Das Erfolgsrezept heißt "Haterstwo", vom englischen hassen. Dabei verstehen sich viele Rapper als Dichter, sie versuchen sich mit ausgefallensten Reimen zu übertreffen, philosophieren über die Postwahrheit und zitieren George Orwell. Dichterwettbewerb trifft Straßenschlägerei. Das wichtigste Internet-Ereignis in diesem Jahr war bisher der Battle zwischen dem berühmten Rapper namens Oxxxymiron und einem unbekannten Herausforderer. Fernsehnachrichten berichteten darüber, mehr als 21 Millionen Menschen haben den Kampf online gesehen, so viele Zuschauer hatte noch nie ein Battle irgendwo auf der Welt.
Oxxxymiron ist auch außerhalb des Internets ein Star. Sein Geld verdient er unter anderem damit, dass er für einen US-amerikanischen Sporthersteller wirbt. Von seinem Gegner hatte man bis dahin nur ein paar originelle Reime und besonders derbe Sprüche gehört. Schon der Name, den er sich gab, sollte schockieren: Der Eitrige.
Der Eitrige gewann. Diesmal schlug er nicht unter die Gürtellinie, sondern desavouierte seinen berühmten Gegner als Angehörigen des Establishments. Der Vorwurf, sich an die Elite verkauft zu haben, ist in dieser Szene schlimmer als alle Mutterflüche. Viele russischen Internet-User wollen weder mit dem Popbetrieb oder den Staatsmedien etwas zu tun haben, geschweige denn mit der Staatspolitik. Auch der derzeit bedeutendste Oppositionelle Russlands hat seine Karriere im Internet begonnen.
Alexei Nawalny war bis 2009 als nationalistischer Blogger im Land bekannt. Heute folgen ihm Hunderttausende auf die Straße, Millionen schauen seine Videos. Nawalnys regimekritischen Onlinefilm, in dem er die Korruption in der Regierung anprangert, haben 24 Millionen Menschen angeklickt. Bei der Präsidentenwahl im nächsten Jahr will er gegen Wladimir Putin kandidieren. Doch Iwan vermisst bei ihm das, was er bei Putin vermisst, den aufrichtigen Kampf für das russische Volk.
"Ja, es war super, dass die Krim bei uns geblieben ist, aber warum sagte Putin nicht, dass unsere Soldaten im Donbass kämpften? Weil er Angst hatte. Auch Nawalny hat Angst, die Dinge zu benennen, wie er es früher getan hat."
Früher bezeichnete Nawalny Fremde als "Nagetiere" oder schrieb in seinem Blog:
"Die gesamte nordkaukasische Gesellschaft und ihre Eliten teilen den Wunsch, wie Vieh zu leben. Wir können nicht normal mit diesen Völkern koexistieren."

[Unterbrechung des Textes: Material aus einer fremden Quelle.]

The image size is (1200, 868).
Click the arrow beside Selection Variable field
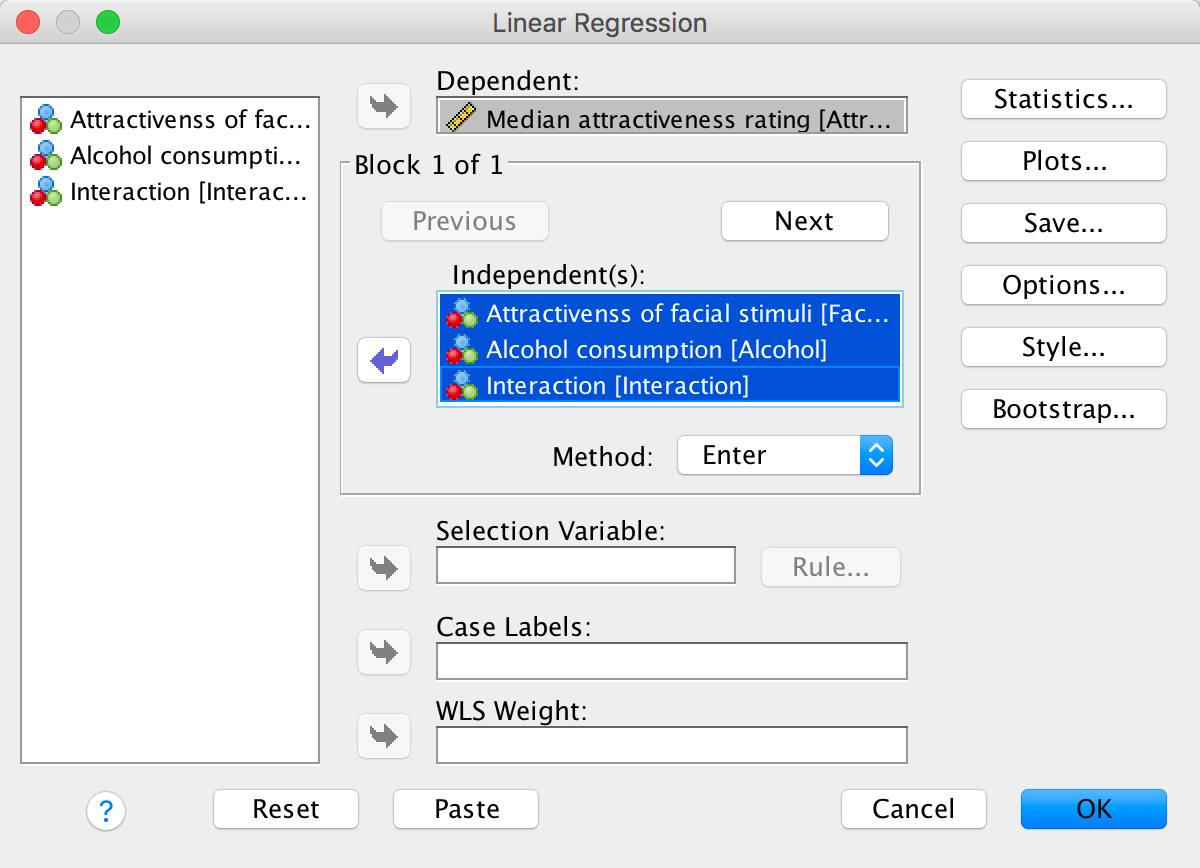click(384, 567)
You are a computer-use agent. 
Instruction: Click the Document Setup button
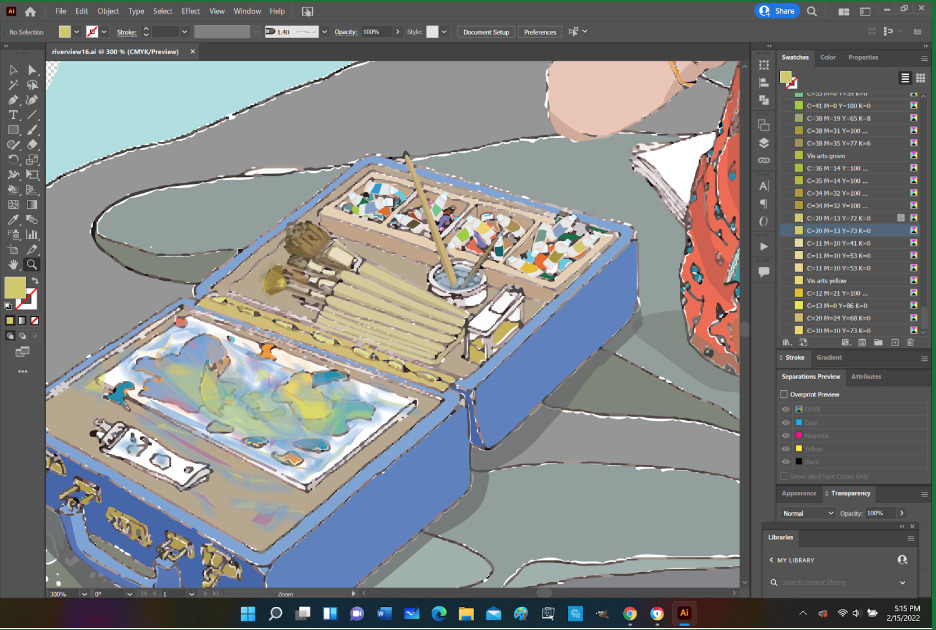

Davon hat sich Navalny nie ernsthaft distanziert. Nach dem Battle zwischen dem Starrapper Oxxxymiron und Dem Eitrigen machte folgender Post die Runde:
"Wenn Der Eitrige gesiegt hat, dann schafft es Nawalny auch!"
Die Internetgeneration schwärmt von einer politischen Wende, von dem Sieg über die etablierte Kultur, Gesellschaft und Politik. Alexei Nawalny nutzt erfolgreich die Rhetorik der Nationalpopulisten und wiegelt gegen Migranten auf. Dies hält weder Iwan noch Millionen Nawalny-Unterstützer davon ab, in ihm die einzige Alternative zu Putins Establishment zu sehen.